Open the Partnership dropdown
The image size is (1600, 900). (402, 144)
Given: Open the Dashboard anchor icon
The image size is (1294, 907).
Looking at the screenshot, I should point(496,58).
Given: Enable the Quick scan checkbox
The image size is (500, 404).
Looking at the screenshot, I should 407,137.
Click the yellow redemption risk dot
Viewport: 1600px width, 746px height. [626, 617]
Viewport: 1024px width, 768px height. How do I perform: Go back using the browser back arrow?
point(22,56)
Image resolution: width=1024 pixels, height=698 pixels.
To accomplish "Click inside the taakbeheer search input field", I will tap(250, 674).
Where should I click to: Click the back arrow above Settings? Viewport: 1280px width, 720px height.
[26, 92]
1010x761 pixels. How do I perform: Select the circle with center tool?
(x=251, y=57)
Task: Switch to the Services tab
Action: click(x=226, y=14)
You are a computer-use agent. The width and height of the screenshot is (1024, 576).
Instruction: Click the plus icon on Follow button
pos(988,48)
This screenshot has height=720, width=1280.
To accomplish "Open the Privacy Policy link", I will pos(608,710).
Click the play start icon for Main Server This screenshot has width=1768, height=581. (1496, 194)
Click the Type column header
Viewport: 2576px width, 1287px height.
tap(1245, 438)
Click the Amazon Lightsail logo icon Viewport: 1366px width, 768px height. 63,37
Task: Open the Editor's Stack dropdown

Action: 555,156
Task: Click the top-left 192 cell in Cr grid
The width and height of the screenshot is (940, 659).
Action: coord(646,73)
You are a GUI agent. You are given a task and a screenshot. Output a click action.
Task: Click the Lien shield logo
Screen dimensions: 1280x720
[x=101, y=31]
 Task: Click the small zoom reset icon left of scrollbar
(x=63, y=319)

[AIM OF THE EXERCISE]
Reproduce the listing above verbatim.

[EXPECTED ANSWER]
Open the Partnership dropdown
The image size is (1600, 900). (402, 144)
Given: Open the Dashboard anchor icon
The image size is (1294, 907).
Looking at the screenshot, I should point(496,58).
Given: Enable the Quick scan checkbox
The image size is (500, 404).
Looking at the screenshot, I should 407,137.
Click the yellow redemption risk dot
Viewport: 1600px width, 746px height. [626, 617]
Viewport: 1024px width, 768px height. How do I perform: Go back using the browser back arrow?
point(22,56)
Image resolution: width=1024 pixels, height=698 pixels.
To accomplish "Click inside the taakbeheer search input field", I will tap(250, 674).
Where should I click to: Click the back arrow above Settings? Viewport: 1280px width, 720px height.
[26, 92]
1010x761 pixels. How do I perform: Select the circle with center tool?
(x=251, y=57)
Task: Switch to the Services tab
Action: click(x=226, y=14)
You are a computer-use agent. The width and height of the screenshot is (1024, 576).
Instruction: Click the plus icon on Follow button
pos(988,48)
This screenshot has height=720, width=1280.
To accomplish "Open the Privacy Policy link", I will pos(608,710).
Click the play start icon for Main Server This screenshot has width=1768, height=581. (1496, 194)
Click the Type column header
Viewport: 2576px width, 1287px height.
tap(1245, 438)
Click the Amazon Lightsail logo icon Viewport: 1366px width, 768px height. 63,37
Task: Open the Editor's Stack dropdown

Action: 555,156
Task: Click the top-left 192 cell in Cr grid
The width and height of the screenshot is (940, 659).
Action: coord(646,73)
You are a GUI agent. You are given a task and a screenshot. Output a click action.
Task: Click the Lien shield logo
Screen dimensions: 1280x720
[x=101, y=31]
 Task: Click the small zoom reset icon left of scrollbar
(x=63, y=319)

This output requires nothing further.